When the line containing "Open the Disk 0 (C: D:) graph thumbnail" appears in the entries below, begin printing there and stop after the line containing "Given: Click empty"; print each of those lines exactly and no other line.

[LISTED RECORDS]

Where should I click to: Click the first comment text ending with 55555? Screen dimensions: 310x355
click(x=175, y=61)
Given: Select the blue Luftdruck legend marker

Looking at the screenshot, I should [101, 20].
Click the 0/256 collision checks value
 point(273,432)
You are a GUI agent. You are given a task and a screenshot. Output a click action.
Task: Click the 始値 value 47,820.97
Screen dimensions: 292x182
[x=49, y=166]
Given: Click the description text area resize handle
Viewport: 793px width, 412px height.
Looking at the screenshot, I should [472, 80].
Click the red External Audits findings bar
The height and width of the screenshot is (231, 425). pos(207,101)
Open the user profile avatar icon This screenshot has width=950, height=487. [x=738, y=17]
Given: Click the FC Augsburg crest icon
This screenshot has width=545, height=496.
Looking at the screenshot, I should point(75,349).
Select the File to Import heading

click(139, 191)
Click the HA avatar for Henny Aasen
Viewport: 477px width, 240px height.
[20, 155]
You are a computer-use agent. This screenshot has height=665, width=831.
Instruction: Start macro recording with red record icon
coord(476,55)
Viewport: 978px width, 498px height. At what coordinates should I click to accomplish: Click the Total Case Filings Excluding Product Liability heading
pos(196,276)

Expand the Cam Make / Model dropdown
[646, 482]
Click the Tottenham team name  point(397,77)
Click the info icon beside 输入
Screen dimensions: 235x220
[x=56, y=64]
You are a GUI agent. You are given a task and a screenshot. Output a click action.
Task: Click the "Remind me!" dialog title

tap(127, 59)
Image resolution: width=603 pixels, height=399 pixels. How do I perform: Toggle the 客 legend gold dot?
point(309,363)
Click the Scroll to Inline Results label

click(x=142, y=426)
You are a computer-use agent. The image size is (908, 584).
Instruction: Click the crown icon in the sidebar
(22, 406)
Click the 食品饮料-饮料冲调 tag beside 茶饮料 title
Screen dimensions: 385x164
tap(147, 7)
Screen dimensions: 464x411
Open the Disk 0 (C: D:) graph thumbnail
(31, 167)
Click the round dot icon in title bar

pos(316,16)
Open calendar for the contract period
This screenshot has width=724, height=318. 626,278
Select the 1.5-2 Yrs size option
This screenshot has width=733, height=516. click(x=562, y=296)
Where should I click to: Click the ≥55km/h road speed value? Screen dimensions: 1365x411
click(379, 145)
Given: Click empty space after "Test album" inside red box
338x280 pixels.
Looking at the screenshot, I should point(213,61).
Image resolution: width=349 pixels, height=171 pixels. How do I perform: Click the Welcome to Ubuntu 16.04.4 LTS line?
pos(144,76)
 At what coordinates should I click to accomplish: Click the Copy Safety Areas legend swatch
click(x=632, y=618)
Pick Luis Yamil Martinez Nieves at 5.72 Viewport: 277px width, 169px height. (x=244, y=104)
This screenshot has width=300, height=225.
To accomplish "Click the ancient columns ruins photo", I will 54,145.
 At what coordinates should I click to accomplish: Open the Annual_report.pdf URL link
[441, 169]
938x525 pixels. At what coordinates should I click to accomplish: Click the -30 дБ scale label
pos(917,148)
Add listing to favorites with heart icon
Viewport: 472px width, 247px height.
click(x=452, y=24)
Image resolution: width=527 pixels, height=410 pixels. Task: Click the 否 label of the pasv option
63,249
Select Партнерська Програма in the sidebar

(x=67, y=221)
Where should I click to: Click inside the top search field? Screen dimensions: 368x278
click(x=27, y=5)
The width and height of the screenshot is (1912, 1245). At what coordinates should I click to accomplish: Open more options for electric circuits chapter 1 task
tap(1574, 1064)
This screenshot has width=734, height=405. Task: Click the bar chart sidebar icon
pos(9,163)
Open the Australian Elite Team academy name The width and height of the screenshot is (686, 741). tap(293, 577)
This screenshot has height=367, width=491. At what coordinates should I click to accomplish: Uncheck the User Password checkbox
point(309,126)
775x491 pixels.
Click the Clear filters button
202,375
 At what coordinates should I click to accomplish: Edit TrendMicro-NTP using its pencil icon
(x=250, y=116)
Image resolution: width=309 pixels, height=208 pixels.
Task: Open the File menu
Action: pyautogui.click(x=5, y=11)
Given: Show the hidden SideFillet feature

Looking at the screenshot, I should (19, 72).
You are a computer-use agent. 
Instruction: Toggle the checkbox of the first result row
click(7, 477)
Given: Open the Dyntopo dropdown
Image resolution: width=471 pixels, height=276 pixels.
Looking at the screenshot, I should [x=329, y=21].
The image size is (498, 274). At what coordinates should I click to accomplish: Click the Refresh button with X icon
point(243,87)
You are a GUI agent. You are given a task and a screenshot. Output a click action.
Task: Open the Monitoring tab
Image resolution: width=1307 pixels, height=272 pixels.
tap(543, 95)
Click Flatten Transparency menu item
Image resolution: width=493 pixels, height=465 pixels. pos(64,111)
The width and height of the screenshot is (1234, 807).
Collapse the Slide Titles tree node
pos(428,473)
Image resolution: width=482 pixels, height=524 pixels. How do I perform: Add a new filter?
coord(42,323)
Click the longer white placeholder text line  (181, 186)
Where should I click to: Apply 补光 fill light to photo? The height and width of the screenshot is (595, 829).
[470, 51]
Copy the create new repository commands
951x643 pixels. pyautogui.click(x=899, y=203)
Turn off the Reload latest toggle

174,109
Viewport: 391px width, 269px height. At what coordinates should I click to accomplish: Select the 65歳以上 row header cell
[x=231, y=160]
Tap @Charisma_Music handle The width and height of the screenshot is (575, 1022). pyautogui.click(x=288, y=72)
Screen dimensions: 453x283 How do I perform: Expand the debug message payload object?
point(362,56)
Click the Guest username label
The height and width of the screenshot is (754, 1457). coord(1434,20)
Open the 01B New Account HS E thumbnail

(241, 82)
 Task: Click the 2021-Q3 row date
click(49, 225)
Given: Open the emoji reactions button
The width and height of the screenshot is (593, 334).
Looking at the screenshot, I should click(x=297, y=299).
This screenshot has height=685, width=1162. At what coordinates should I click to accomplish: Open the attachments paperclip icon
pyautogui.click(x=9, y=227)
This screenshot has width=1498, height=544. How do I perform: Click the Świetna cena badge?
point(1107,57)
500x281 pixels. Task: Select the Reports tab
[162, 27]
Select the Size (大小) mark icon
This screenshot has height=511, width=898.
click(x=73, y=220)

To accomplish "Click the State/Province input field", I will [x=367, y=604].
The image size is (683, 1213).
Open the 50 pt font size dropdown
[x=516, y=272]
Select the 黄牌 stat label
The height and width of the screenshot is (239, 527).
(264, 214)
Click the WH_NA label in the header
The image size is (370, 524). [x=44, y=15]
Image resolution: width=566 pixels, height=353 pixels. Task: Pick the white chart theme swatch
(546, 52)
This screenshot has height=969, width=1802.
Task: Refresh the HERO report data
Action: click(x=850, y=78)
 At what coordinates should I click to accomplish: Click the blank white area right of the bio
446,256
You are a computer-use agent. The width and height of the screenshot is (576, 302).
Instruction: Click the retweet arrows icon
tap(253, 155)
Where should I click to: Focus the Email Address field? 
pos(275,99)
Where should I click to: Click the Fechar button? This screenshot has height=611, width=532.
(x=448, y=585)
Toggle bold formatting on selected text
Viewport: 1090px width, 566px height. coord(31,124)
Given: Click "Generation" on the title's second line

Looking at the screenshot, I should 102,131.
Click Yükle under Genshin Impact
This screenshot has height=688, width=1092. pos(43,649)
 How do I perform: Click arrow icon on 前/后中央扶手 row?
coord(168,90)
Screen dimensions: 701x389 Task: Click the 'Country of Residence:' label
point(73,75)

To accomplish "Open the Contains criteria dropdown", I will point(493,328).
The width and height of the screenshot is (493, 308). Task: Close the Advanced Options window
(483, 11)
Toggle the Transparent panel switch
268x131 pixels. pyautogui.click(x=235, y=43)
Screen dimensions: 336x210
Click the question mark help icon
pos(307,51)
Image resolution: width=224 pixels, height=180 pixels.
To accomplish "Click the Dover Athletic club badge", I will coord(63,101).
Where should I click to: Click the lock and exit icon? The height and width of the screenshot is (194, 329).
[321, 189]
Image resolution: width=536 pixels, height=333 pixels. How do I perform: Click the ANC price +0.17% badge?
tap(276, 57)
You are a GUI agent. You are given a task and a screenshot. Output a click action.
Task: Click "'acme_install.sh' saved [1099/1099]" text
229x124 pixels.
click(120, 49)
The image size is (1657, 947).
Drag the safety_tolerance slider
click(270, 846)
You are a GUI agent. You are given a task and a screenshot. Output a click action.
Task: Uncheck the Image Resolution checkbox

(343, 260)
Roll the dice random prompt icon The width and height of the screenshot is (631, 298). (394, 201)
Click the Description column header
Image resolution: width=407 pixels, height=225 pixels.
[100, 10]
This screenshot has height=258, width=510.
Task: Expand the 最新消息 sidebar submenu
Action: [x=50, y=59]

[/LISTED RECORDS]

* **ANSWER TO THE PROBLEM**
Open the Disk 0 (C: D:) graph thumbnail
(31, 167)
Click the round dot icon in title bar

pos(316,16)
Open calendar for the contract period
This screenshot has width=724, height=318. 626,278
Select the 1.5-2 Yrs size option
This screenshot has width=733, height=516. click(x=562, y=296)
Where should I click to: Click the ≥55km/h road speed value? Screen dimensions: 1365x411
click(379, 145)
Given: Click empty space after "Test album" inside red box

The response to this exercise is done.